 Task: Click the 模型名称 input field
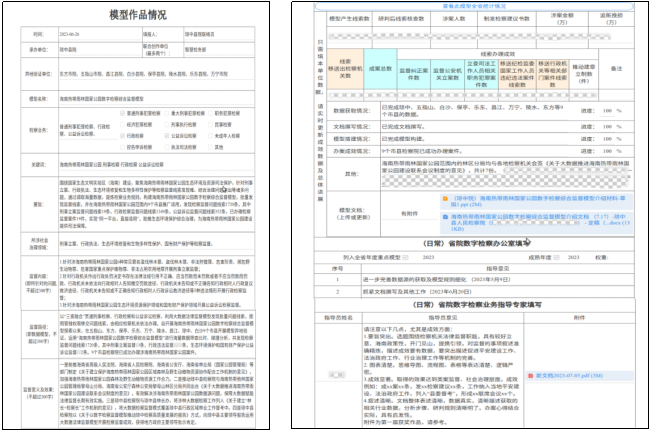(x=156, y=99)
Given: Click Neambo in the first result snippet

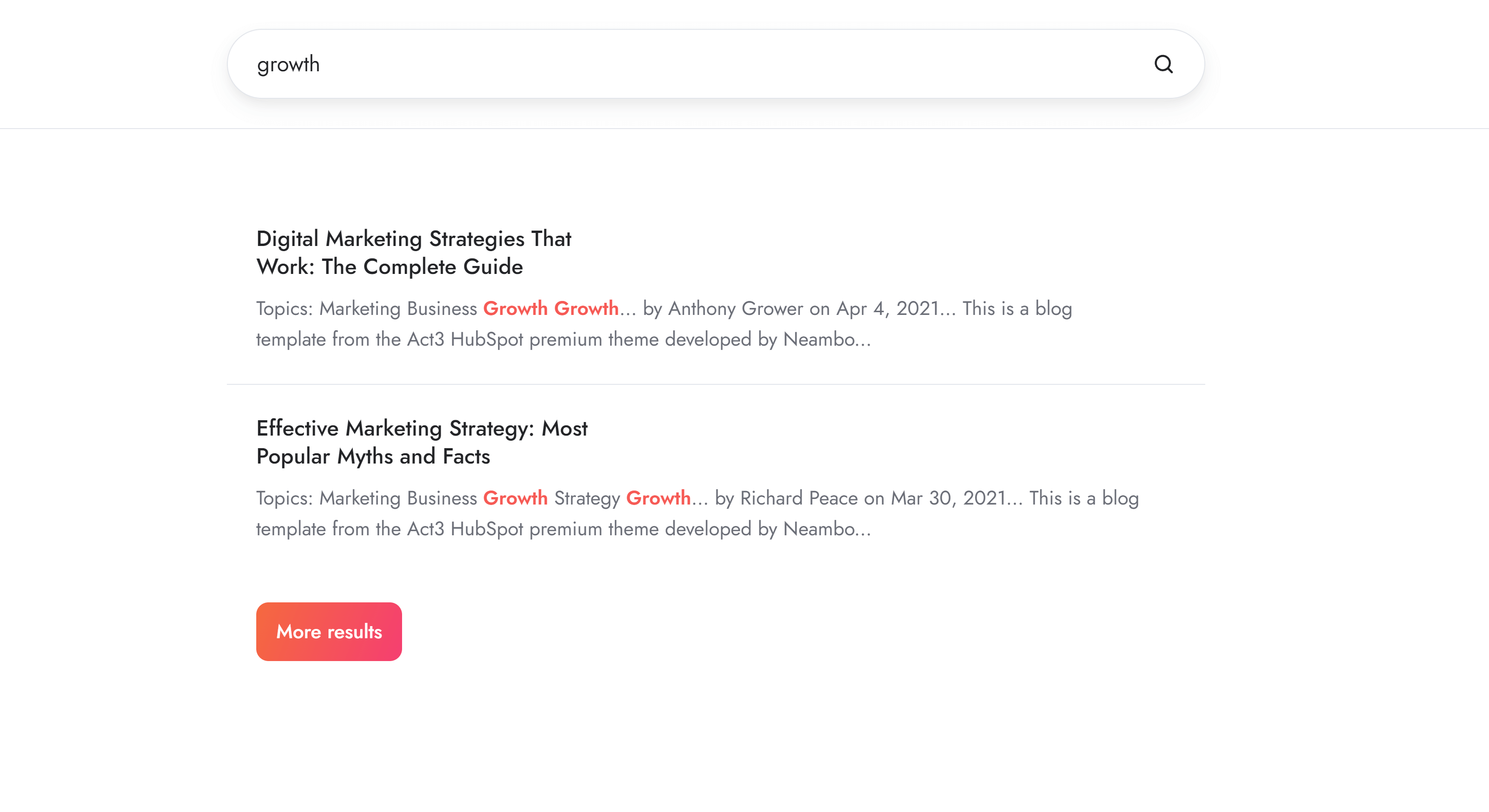Looking at the screenshot, I should point(819,339).
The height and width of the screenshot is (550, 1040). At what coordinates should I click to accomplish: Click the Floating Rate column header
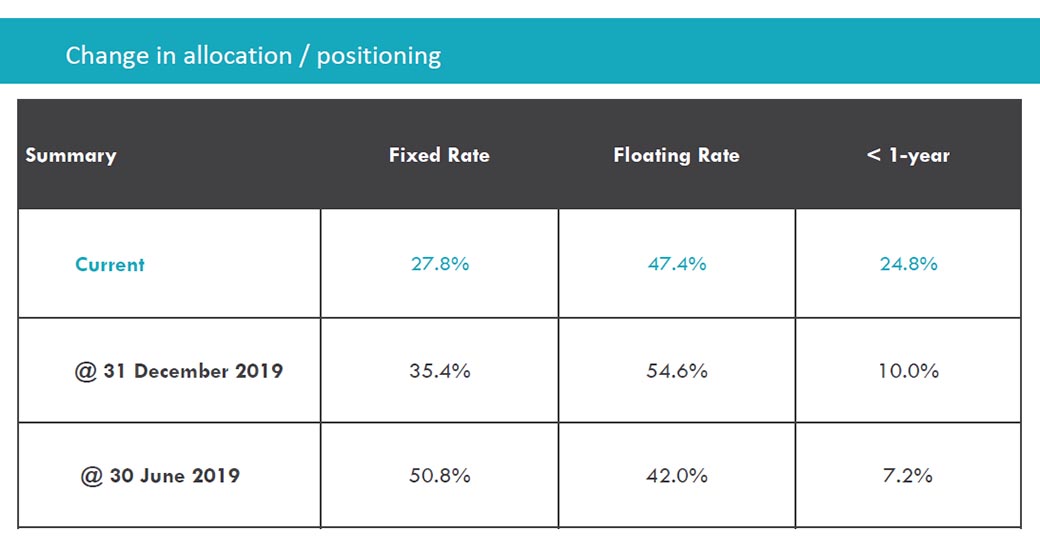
━━━━━━━━━━━━━━━━
_EXERCISE PROMPT_:
Repeat the data exactly, without the pictures.

_EXPECTED OUTPUT_:
 Task: Click the 模型名称 input field
(x=156, y=99)
Given: Click Neambo in the first result snippet

Looking at the screenshot, I should point(819,339).
The height and width of the screenshot is (550, 1040). At what coordinates should I click to accomplish: Click the Floating Rate column header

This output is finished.